• [DATA SUPPLIED]:
___
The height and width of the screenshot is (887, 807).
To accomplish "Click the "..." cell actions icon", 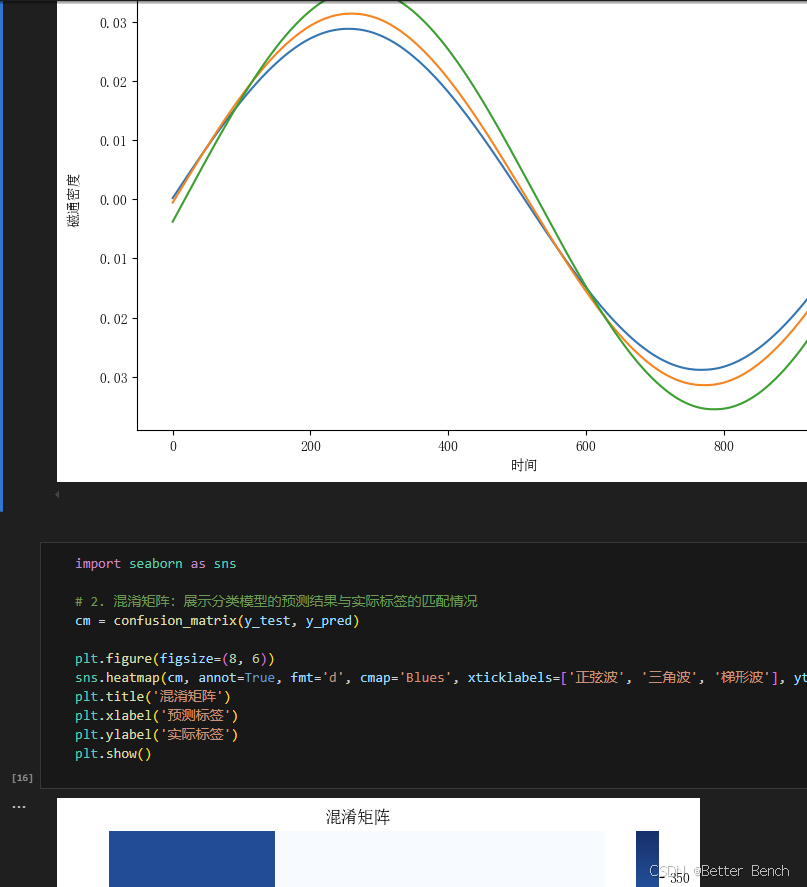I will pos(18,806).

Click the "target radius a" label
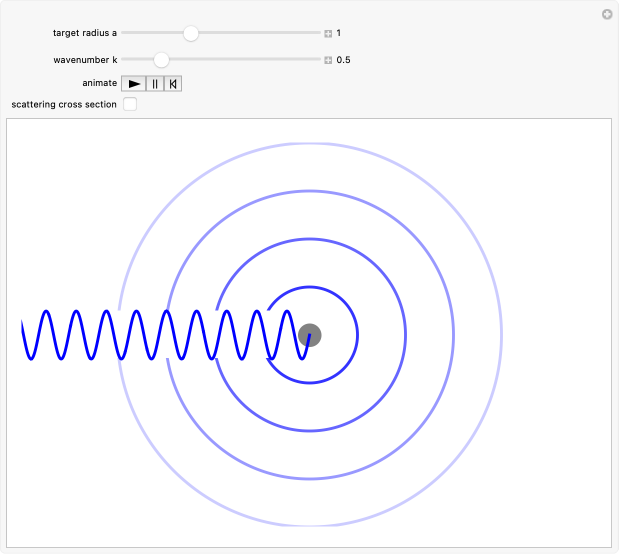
___
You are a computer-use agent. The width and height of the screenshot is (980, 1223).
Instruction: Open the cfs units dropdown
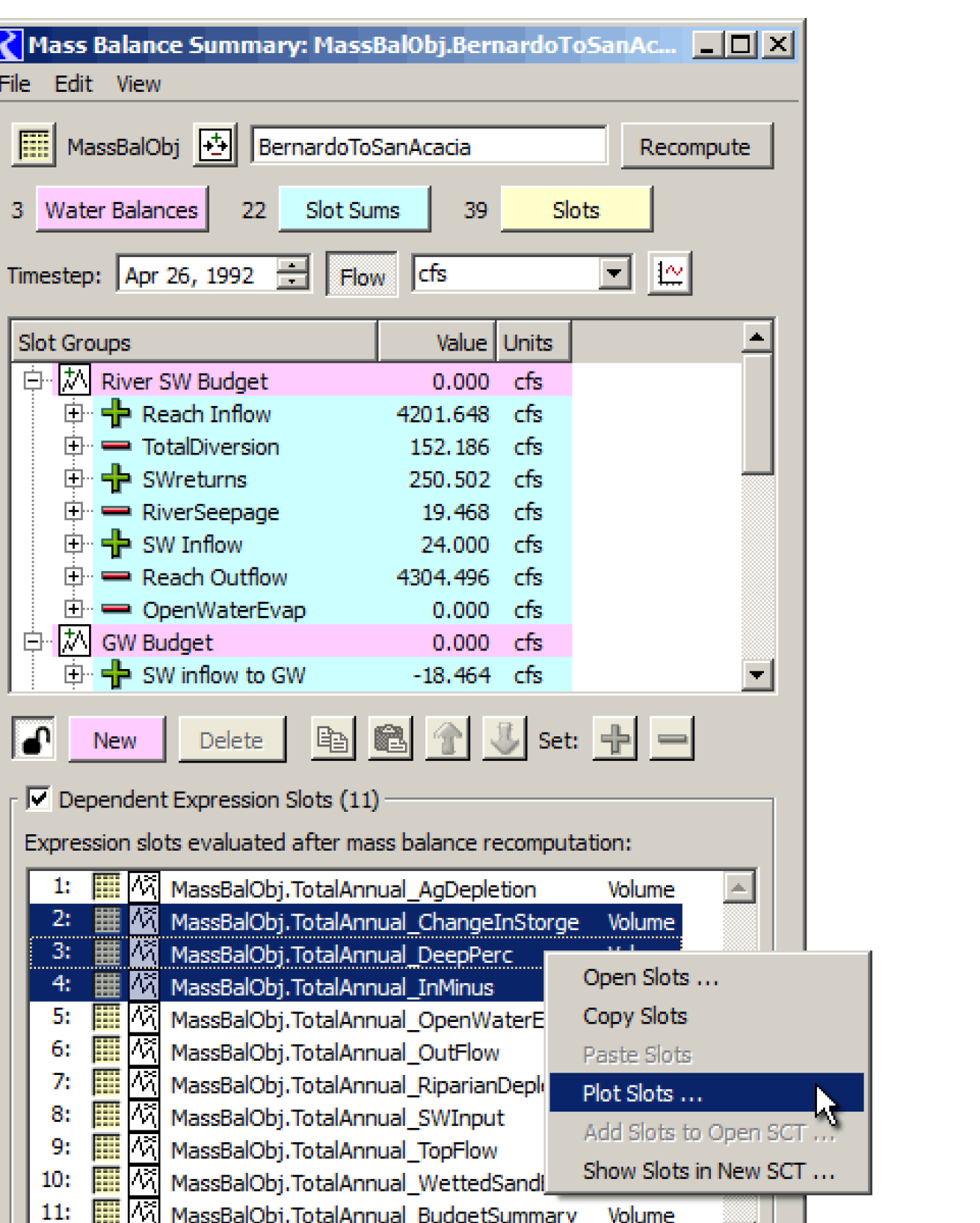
___
• [YOUR ASSIGNMENT]:
For each line above that contains the word "screenshot", give the line as it is written.

• [WRITTEN RESPONSE]:
The height and width of the screenshot is (887, 807).
You are a computer-use agent. The width and height of the screenshot is (980, 1223).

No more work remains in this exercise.